::: Excerpted records :::
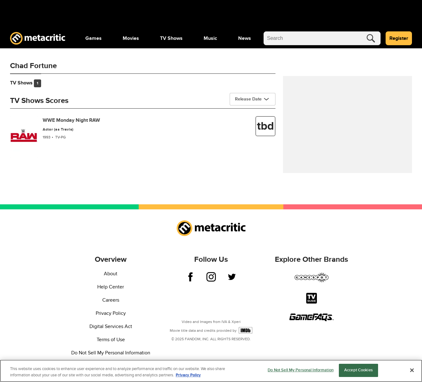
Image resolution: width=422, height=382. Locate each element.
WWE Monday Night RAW (71, 120)
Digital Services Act (110, 326)
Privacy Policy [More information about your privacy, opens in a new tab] (188, 375)
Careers (110, 300)
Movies (131, 38)
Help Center (110, 287)
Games (93, 38)
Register (398, 38)
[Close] (412, 370)
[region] (211, 371)
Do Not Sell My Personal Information (110, 353)
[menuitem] (93, 38)
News (244, 38)
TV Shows (171, 38)
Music (210, 38)
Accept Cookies (358, 370)
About (110, 274)
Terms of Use (111, 339)
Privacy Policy (111, 313)
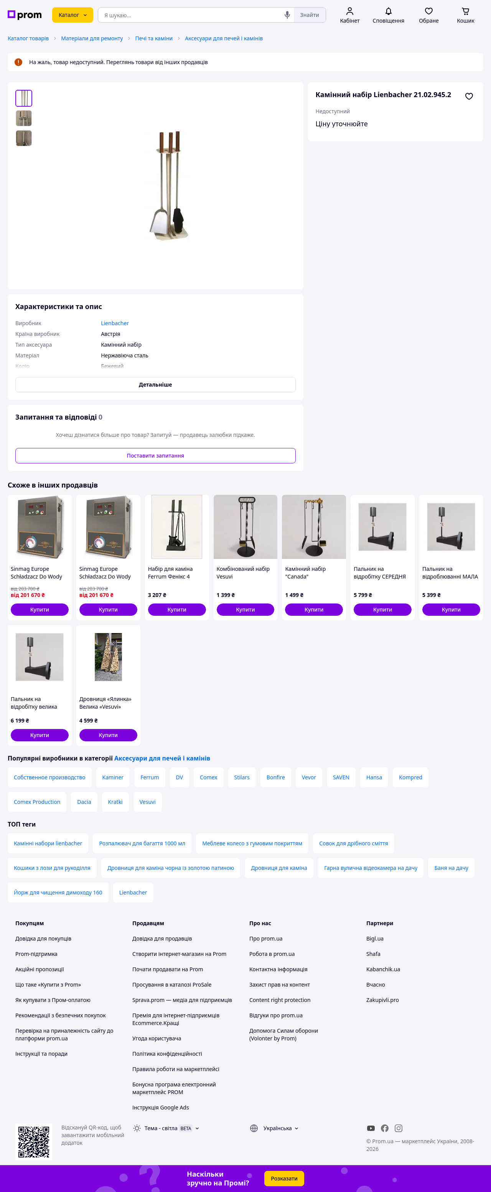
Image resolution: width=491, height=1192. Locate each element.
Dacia (84, 801)
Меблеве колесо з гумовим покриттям (252, 843)
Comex (208, 777)
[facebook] (384, 1128)
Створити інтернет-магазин (168, 953)
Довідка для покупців (43, 938)
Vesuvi (148, 801)
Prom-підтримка (36, 953)
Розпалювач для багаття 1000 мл (142, 843)
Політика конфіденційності (167, 1053)
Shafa (373, 953)
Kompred (410, 777)
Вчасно (375, 984)
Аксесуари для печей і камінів (224, 38)
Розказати (284, 1178)
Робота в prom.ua (272, 953)
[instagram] (398, 1128)
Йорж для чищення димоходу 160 (58, 892)
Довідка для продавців (162, 938)
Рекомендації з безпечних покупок (60, 1015)
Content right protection (280, 1000)
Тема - (161, 1128)
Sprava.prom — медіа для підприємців (182, 1000)
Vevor (309, 777)
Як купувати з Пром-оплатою (53, 1000)
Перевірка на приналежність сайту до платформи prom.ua (64, 1034)
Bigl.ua (375, 938)
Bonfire (276, 777)
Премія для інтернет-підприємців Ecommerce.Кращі (175, 1019)
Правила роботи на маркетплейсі (175, 1069)
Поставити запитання (155, 455)
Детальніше (155, 384)
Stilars (242, 777)
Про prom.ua (266, 938)
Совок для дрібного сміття (353, 843)
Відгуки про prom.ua (276, 1015)
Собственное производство (50, 777)
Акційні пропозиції (39, 969)
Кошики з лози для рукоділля (52, 867)
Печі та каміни (154, 38)
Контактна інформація (278, 969)
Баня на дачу (451, 867)
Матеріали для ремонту (92, 38)
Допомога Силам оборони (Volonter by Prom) (283, 1034)
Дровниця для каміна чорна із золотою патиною (170, 867)
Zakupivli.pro (382, 1000)
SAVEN (341, 777)
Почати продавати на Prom (167, 969)
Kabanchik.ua (383, 969)
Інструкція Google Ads (160, 1107)
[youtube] (371, 1128)
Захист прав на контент (279, 984)
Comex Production (37, 801)
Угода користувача (156, 1038)
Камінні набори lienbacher (48, 843)
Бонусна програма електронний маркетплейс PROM (174, 1088)
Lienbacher (133, 892)
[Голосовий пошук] (287, 15)
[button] (40, 609)
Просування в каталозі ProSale (171, 984)
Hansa (374, 777)
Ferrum (149, 777)
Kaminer (113, 777)
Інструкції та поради (41, 1053)
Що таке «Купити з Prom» (48, 984)
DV (179, 777)
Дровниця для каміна (279, 867)
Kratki (115, 801)
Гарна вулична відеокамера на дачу (370, 867)
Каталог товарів (28, 38)
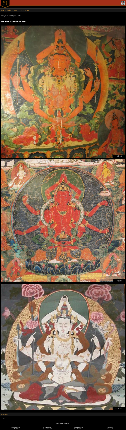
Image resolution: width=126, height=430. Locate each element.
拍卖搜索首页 (78, 428)
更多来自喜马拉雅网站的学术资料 (13, 22)
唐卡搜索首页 (47, 428)
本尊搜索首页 (15, 428)
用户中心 (110, 428)
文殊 (3, 418)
:::
[Goal] Can you repeat every line of the material above word for word, leaving out the pictures?

[Solution below]
Image resolution: width=422, height=382. Locate each element.
WWE Monday Night RAW (71, 120)
Digital Services Act (110, 326)
Privacy Policy [More information about your privacy, opens in a new tab] (188, 375)
Careers (110, 300)
Movies (131, 38)
Help Center (110, 287)
Games (93, 38)
Register (398, 38)
[Close] (412, 370)
[region] (211, 371)
Do Not Sell My Personal Information (110, 353)
[menuitem] (93, 38)
News (244, 38)
TV Shows (171, 38)
Music (210, 38)
Accept Cookies (358, 370)
About (110, 274)
Terms of Use (111, 339)
Privacy Policy (111, 313)
Image resolution: width=491, height=1192. Locate each element.
Dacia (84, 801)
Меблеве колесо з гумовим покриттям (252, 843)
Comex (208, 777)
[facebook] (384, 1128)
Створити інтернет-магазин (168, 953)
Довідка для покупців (43, 938)
Vesuvi (148, 801)
Prom-підтримка (36, 953)
Розпалювач для багаття 1000 мл (142, 843)
Політика конфіденційності (167, 1053)
Shafa (373, 953)
Kompred (410, 777)
Вчасно (375, 984)
Аксесуари для печей і камінів (224, 38)
Розказати (284, 1178)
Робота в prom.ua (272, 953)
[instagram] (398, 1128)
Йорж для чищення димоходу 160 (58, 892)
Довідка для продавців (162, 938)
Рекомендації з безпечних покупок (60, 1015)
Content right protection (280, 1000)
Тема - (161, 1128)
Sprava.prom — медіа для підприємців (182, 1000)
Vevor (309, 777)
Як купувати з Пром-оплатою (53, 1000)
Перевірка на приналежність сайту до платформи prom.ua (64, 1034)
Bigl.ua (375, 938)
Bonfire (276, 777)
Премія для інтернет-підприємців Ecommerce.Кращі (175, 1019)
Правила роботи на маркетплейсі (175, 1069)
Поставити запитання (155, 455)
Детальніше (155, 384)
Stilars (242, 777)
Про prom.ua (266, 938)
Совок для дрібного сміття (353, 843)
Відгуки про prom.ua (276, 1015)
Собственное производство (50, 777)
Акційні пропозиції (39, 969)
Кошики з лози для рукоділля (52, 867)
Печі та каміни (154, 38)
Контактна інформація (278, 969)
Баня на дачу (451, 867)
Матеріали для ремонту (92, 38)
Допомога Силам оборони (Volonter by Prom) (283, 1034)
Дровниця для каміна чорна із золотою патиною (170, 867)
Zakupivli.pro (382, 1000)
SAVEN (341, 777)
Почати продавати на Prom (167, 969)
Kabanchik.ua (383, 969)
Інструкція Google Ads (160, 1107)
[youtube] (371, 1128)
Захист прав на контент (279, 984)
Comex Production (37, 801)
Угода користувача (156, 1038)
Камінні набори lienbacher (48, 843)
Бонусна програма електронний маркетплейс PROM (174, 1088)
Lienbacher (133, 892)
[Голосовий пошук] (287, 15)
[button] (40, 609)
Просування в каталозі ProSale (171, 984)
Hansa (374, 777)
Ferrum (149, 777)
Kaminer (113, 777)
Інструкції та поради (41, 1053)
Що таке «Купити з Prom» (48, 984)
DV (179, 777)
Дровниця для каміна (279, 867)
Kratki (115, 801)
Гарна вулична відеокамера на дачу (370, 867)
Каталог товарів (28, 38)
Image resolution: width=126, height=430. Locate each element.
拍卖搜索首页 (78, 428)
更多来自喜马拉雅网站的学术资料 (13, 22)
唐卡搜索首页 (47, 428)
本尊搜索首页 (15, 428)
用户中心 (110, 428)
文殊 (3, 418)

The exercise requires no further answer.